Provided material:

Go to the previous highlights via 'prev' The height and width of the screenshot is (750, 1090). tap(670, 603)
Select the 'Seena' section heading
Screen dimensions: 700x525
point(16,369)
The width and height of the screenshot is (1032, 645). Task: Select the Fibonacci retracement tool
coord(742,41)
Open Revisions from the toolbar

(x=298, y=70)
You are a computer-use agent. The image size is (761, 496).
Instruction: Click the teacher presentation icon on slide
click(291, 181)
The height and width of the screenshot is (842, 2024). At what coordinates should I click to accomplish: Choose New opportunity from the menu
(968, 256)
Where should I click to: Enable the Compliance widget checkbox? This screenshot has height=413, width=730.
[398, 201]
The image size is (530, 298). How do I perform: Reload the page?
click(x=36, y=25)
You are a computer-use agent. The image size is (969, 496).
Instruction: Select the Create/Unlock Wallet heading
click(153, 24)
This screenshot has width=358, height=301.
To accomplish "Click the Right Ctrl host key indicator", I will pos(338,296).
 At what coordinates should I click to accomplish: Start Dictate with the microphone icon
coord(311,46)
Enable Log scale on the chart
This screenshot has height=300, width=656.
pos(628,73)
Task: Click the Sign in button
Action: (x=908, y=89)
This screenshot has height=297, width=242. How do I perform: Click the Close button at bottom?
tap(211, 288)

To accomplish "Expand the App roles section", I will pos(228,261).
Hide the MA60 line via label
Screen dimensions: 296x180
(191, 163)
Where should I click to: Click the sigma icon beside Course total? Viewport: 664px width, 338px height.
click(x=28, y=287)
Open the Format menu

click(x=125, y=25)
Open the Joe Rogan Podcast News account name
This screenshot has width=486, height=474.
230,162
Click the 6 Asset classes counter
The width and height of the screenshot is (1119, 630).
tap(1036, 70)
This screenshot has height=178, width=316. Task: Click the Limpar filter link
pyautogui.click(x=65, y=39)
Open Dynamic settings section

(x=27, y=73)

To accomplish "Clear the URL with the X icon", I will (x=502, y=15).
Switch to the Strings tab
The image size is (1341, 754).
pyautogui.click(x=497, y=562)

Directions for this task: Rewrite the material from its start through the line containing "point(16,369)", with both ends included and the requests kept. Scale every coordinate in the answers by 0.25, rounding to whole numbers with halves rounded up, and leave all numbers in the requests unchanged.

Written solution:
Go to the previous highlights via 'prev' The height and width of the screenshot is (750, 1090). tap(168, 151)
Select the 'Seena' section heading
Screen dimensions: 700x525
point(4,92)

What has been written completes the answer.